**Stated problem A:**
Transcribe a passage from the timeseries classification page without any changes. Begin at the words "x_test, y_test = readucr(root_url" and stop after the words "n_classes = len(np.unique(y_train))".
**Stated problem B:**
According to the timeseries classification page, which version of TensorFlow is required to run the example?
**Stated problem C:**
Continue the timeseries classification page after its last line.

# Timeseries classification with a Transformer model

**Author:** [Theodoros Ntakouris](https://github.com/ntakouris)<br>
**Date created:** 2021/06/25<br>
**Last modified:** 2021/08/05<br>
**Description:** This notebook demonstrates how to do timeseries classification using a Transformer model.

## Introduction

This is the Transformer architecture from
[Attention Is All You Need](https://arxiv.org/abs/1706.03762),
applied to timeseries instead of natural language.

This example requires TensorFlow 2.4 or higher.

## Load the dataset

We are going to use the same dataset and preprocessing as the
[TimeSeries Classification from Scratch](https://keras.io/examples/timeseries/timeseries_classification_from_scratch)
example.

In [1]:
import numpy as np


def readucr(filename):
    data = np.loadtxt(filename, delimiter="\t")
    y = data[:, 0]
    x = data[:, 1:]
    return x, y.astype(int)


root_url = "https://raw.githubusercontent.com/hfawaz/cd-diagram/master/FordA/"

x_train, y_train = readucr(root_url + "FordA_TRAIN.tsv")
x_test, y_test = readucr(root_url + "FordA_TEST.tsv")

x_train = x_train.reshape((x_train.shape[0], x_train.shape[1], 1))
x_test = x_test.reshape((x_test.shape[0], x_test.shape[1], 1))

n_classes = len(np.unique(y_train))

idx = np.random.permutation(len(x_train))
x_train = x_train[idx]
y_train = y_train[idx]

y_train[y_train == -1] = 0
y_test[y_test == -1] = 0

In [2]:
print(x_test.shape)
print(x_train.shape)

(1320, 500, 1)
(3601, 500, 1)


In [3]:
print(y_test.shape)
print(y_train.shape)

(1320,)
(3601,)

**Supplied material:**

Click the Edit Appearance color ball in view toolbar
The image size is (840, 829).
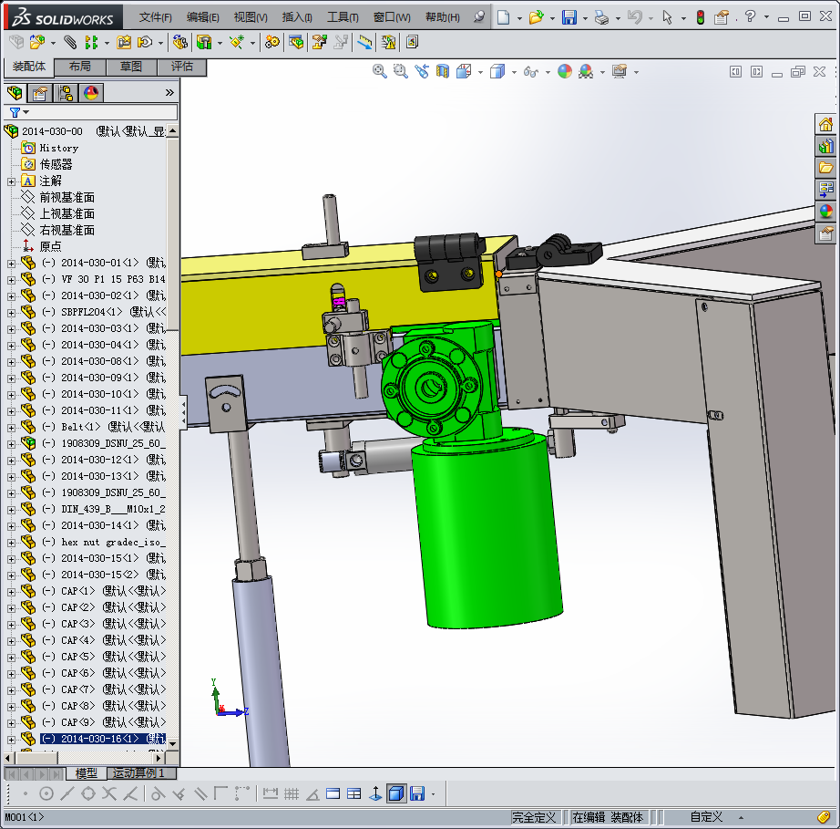(x=565, y=71)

**Task result A:**
x_test, y_test = readucr(root_url + "FordA_TEST.tsv")

x_train = x_train.reshape((x_train.shape[0], x_train.shape[1], 1))
x_test = x_test.reshape((x_test.shape[0], x_test.shape[1], 1))

n_classes = len(np.unique(y_train))

**Task result B:**
TensorFlow 2.4 or higher.

**Task result C:**
In [4]:
x_test1 = np.stack((x_test, x_test, x_test, x_test, x_test, x_test, x_test, x_test), axis=-1)
x_test = np.squeeze(x_test1,2)
print(x_test.shape)

x_train1 = np.stack((x_train, x_train, x_train, x_train, x_train, x_train, x_train, x_train), axis=-1)
x_train = np.squeeze(x_train1,2)
print(x_train.shape) # shape is data_size, seq_len, dim

(1320, 500, 8)
(3601, 500, 8)


## Build the model

Our model processes a tensor of shape `(batch size, sequence length, features)`,
where `sequence length` is the number of time steps and `features` is each input
timeseries.

You can replace your classification RNN layers with this one: the
inputs are fully compatible!

In [5]:
from tensorflow import keras
from tensorflow.keras import layers
import tensorflow as tf

We include residual connections, layer normalization, and dropout.
The resulting layer can be stacked multiple times.

The projection layers are implemented through `keras.layers.Conv1D`.

In [6]:

def transformer_encoder(inputs, num_heads, embed_dim, ff_dim, dropout=0): # embed_dim:8, head=4
    # Normalization and Attention
    key_dim = int (embed_dim/num_heads)
    x = layers.MultiHeadAttention(
        key_dim=key_dim, num_heads=num_heads, dropout=dropout
    )(inputs, inputs)
    x = layers.Dropout(dropout)(x)
    res = x + inputs
    mha_out = layers.LayerNormalization()(res)
    
    # Feed Forward Part
    
    x = layers.Dense(ff_dim, activation="relu")(mha_out)
    x = layers.Dropout(dropout)(x)
    x = layers.Dense(embed_dim)(x)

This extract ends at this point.